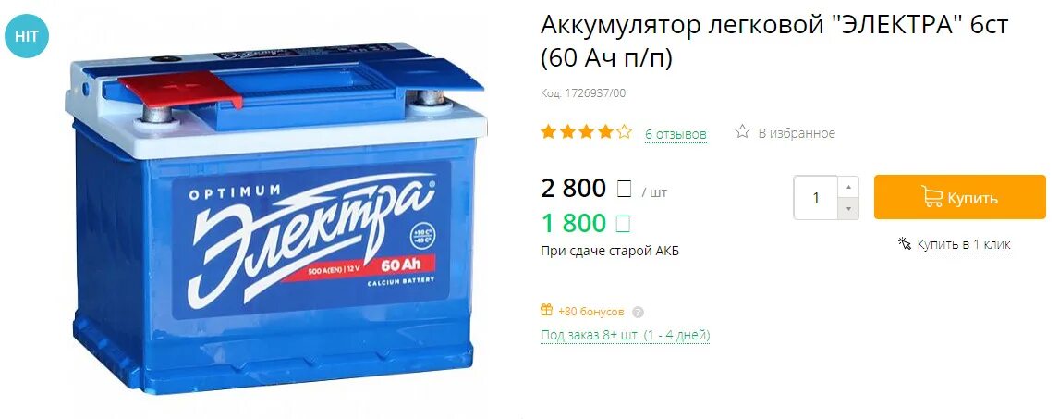This screenshot has height=419, width=1059.
Task: Click the Купить в 1 клик link
Action: coord(963,244)
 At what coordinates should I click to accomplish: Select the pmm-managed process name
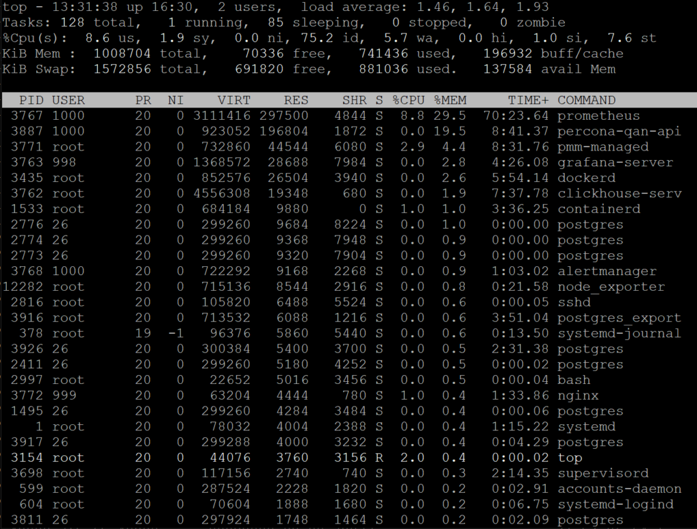(x=602, y=147)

## Instructions for the task
Write out the items above again, switching "process name" to "service name" and leaving everything else unchanged. Leave the pictures out.

## The output
This screenshot has height=419, width=1059.
Task: Click the Купить в 1 клик link
Action: coord(963,244)
 At what coordinates should I click to accomplish: Select the pmm-managed service name
(x=602, y=147)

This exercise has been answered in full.